Megrahi, 58, is still alive in Tripoli and his survival has fuelled U.S. unease over the decision to free him. American politicians have questioned whether oil giant BP lobbied Scotland for his release.
BP and Scottish ministers have denied the accusations which risked further tarnishing BP's reputation after the Gulf of Mexico oil spill.
"There is no evidence, circumstantial or otherwise, that links decisions made by the Scottish Government to commercial interests," Salmond wrote to U.S. Senators Robert Menendez, Kirsten Gillibrand, Frank Lautenberg and Charles Schumer.
"Indeed, the substantial evidence that does exist shows that the Scottish Government specifically rejected any attempt to bring commercial or business considerations into the decision-making process on compassionate release, and stated that decisions would be based on judicial grounds alone," he added in a letter obtained by Reuters.

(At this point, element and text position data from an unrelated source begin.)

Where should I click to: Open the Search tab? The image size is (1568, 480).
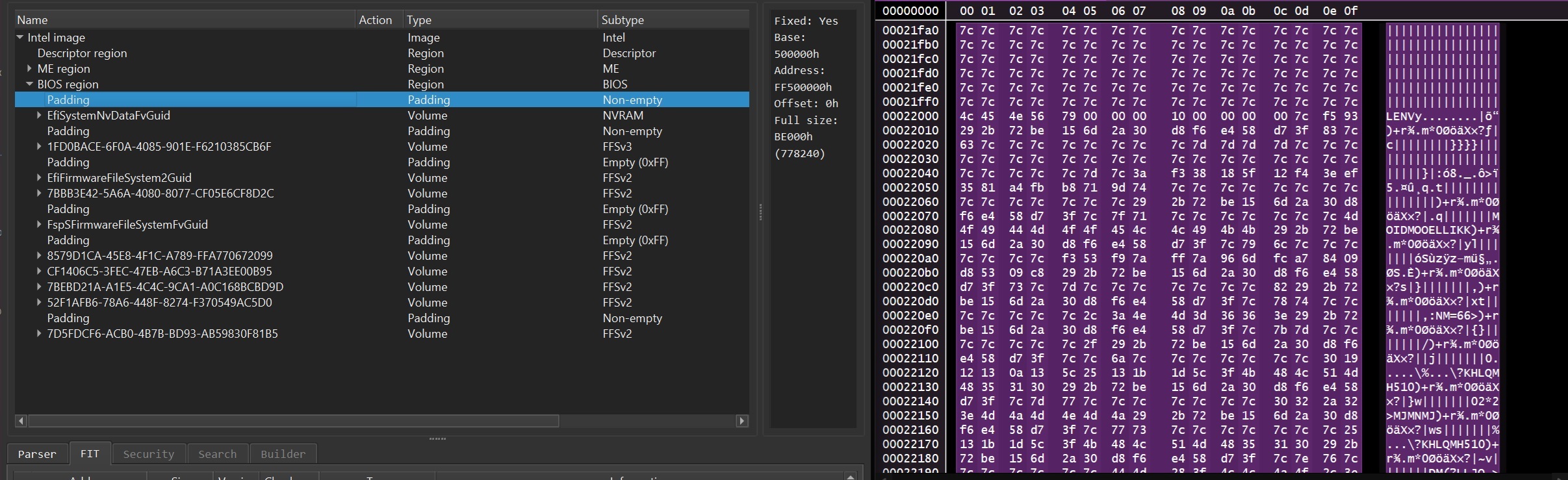coord(217,454)
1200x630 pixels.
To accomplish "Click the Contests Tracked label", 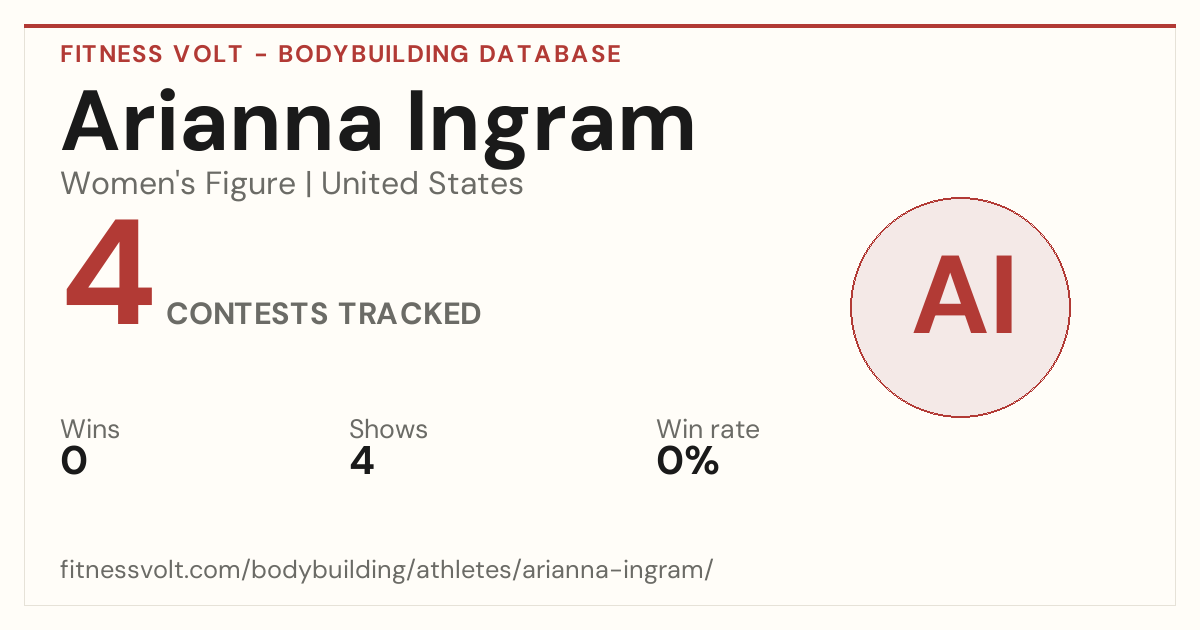I will 324,314.
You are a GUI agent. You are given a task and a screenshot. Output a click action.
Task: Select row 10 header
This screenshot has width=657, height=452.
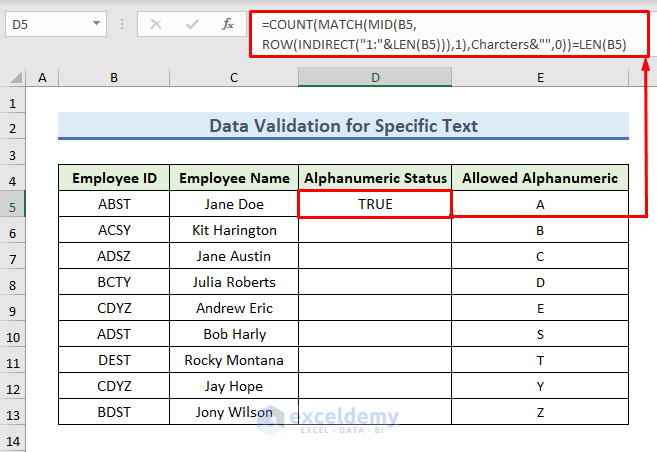coord(13,334)
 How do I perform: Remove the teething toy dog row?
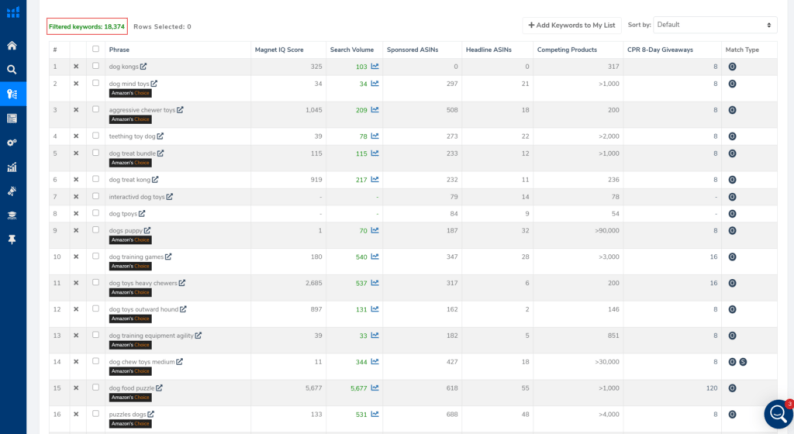[76, 136]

Megrahi was sentenced to life in prison in 2001 for his part in blowing up New York-bound Pan Am flight 103 in December 1988, killing 259 people on board and 11 people on the ground in the Scottish town of Lockerbie.
One-hundred and eighty nine of the victims were Americans.
The U.S. senators sought to hold a hearing earlier this year on whether BP had influenced the release of Megrahi as it sought contracts with Libya, an oil and gas producer. However, a number of British witnesses declined to testify.
A Scottish government spokesman said representatives of the U.S. senators were expected to visit Scotland this week. Scottish officials would be prepared to meet them to provide background information but not formal evidence, Salmond said.
"As your recent letters raise no new issues of substance, I am now drawing a line under this correspondence," Salmond said in his letter, date September 10.
BP has confirmed it lobbied the British government in 2007 over the conclusion of a Prisoner Transfer Agreement (PTA) with Libya because it was concerned a slow resolution would impact an offshore drilling deal with the Libyans.
However, the Scottish authorities, responsible for judicial decisions independent of the British parliament, have pointed out that the PTA played no role in Megrahi's eventual release.
"Your letter of 19 August goes on to conflate the process of application for prisoner transfer with the quite separate process of applying for compassionate release," Salmond wrote.
"I have explained these separate processes at some length in our previous correspondence. It is of great concern that, despite these explanations, you seem unable or unwilling to understand the nature of these separate legal processes."